Welcome to Tesla Motors Club
Discuss Tesla's Model S, Model 3, Model X, Model Y, Cybertruck, Roadster and More.
Register

FSD Beta 10.69

This site may earn commission on affiliate links.
When some of us experience “regressions” in behaviors (ie, worse handling of certain situations) with FSDb software updates (at least initially-then things seem to improve) - what is the mechanism/reason? Is this resetting/zeroing out fleet learning?? Or something else.
This is purely speculation, but it may be bias built into, let's call it, the "certification" dataset. In training a neural network, you have training data and validation data that are used to train and tune the neural network. I believe they put a lot of effort into updating training/validation data with new scenarios to capture new issues and add new capabilities. You then run the neural network over a testing dataset to confirm your results. This dataset must also be carefully curated to include different scenarios of the new features/fixes being implemented. I would bet in addition to data capture from the fleet, they also simulate a lot of the testing dataset to test very specific scenarios.

At some point, however (and this is where the speculation comes in), they must run some sort of simulated tests over a comprehensive "certification" dataset to make sure they haven't introduced some horrible or dangerous new behavior into FSD before releasing it to employees and other early-access program testers. This dataset may be very static to represent a baseline of functionality for certifying releases. And, if that dataset was built from, e.g., California driving, then when it rolls out to California employees and EAP users in California, the results of the testing and certification will likely be validated. But what about when it reaches users in Montana? Outside of particular scenarios captured from Montana in the training/validation datasets, there's been no verification of function of the new neural networks in Montana driving. Thus you may see regressions show up in some contexts or areas where there are no regressions in other areas or contexts.

I will add that this could be the case in the feature recognition (road markings, lighted signals, sign, etc.) and driving decision (lane selection, stop light/stop sign behavior, etc.) neural networks. When it comes to the vision processing and occupancy networks, this type of bias should have no effect.

Let the flaming begin.
 
Last edited:
The term "regression" is often used when a previously hard-coded function is transitioned to a newly created neural net, or when old neural nets are decommissioned and replaced with newer, streamlined nets. The nets have to be trained, so the functionality seems worse until the fleet data is processed and updates tweak the performance.
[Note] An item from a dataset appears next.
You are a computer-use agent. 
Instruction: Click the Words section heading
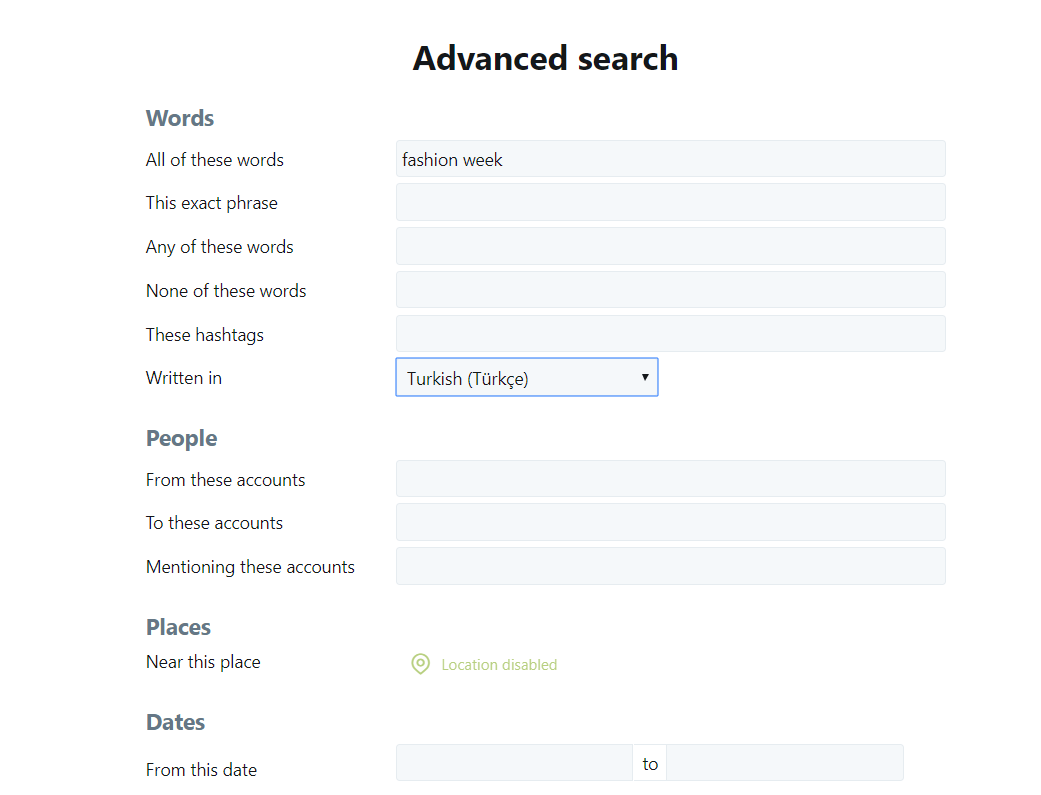pos(180,118)
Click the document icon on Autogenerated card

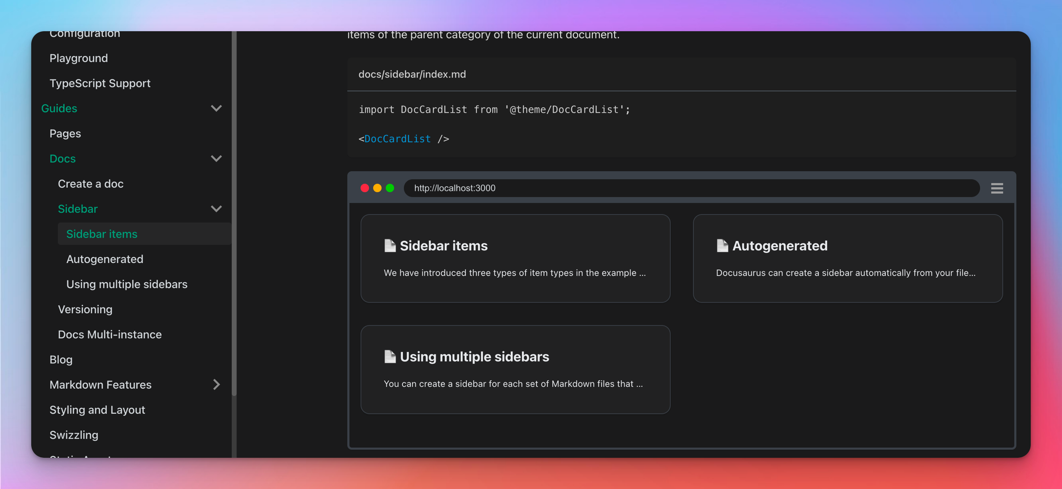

I think this point causes frustration from many FSD Beta users who feel that an update made things worse. The goal is to improve functionality and capability, but it's our job to test the update which is providing valuable data to Tesla for training the NNs in real-world situations.

Any time I read about the creation of a neural net, or the removal of an older one, in the release notes, I know there will be some rough driving ahead. I prepare for it, expect it, and report issues so that the net can be trained. As updates roll out, that issue is usually smoothed out.

Remember people - we signed up for this. We asked to be invited, had to prove we were safe drivers, had to agree to disclosures and language telling us that the car can do the wrong thing at the wrong time, and have to pay extreme attention while using the system, reporting as we go. We do this to make the system better, and safer, for everyone.

43,000 people died in car crashes last year in the US. If our efforts can produce an ADAS system that saves even a few of those lives, it's worth it in my book.
 
This is purely speculation, but it may be bias built into, let's call it, the "certification" dataset. In training a neural network, you have training data and validation data that are used to train and tune the neural network. I believe they put a lot of effort into updating training/validation data with new scenarios to capture new issues and add new capabilities. You then run the neural network over a testing dataset to confirm your results. This dataset must also be carefully curated to include different scenarios of the new features/fixes being implemented. I would bet in addition to data capture from the fleet, they also simulate a lot of the testing dataset to test very specific scenarios.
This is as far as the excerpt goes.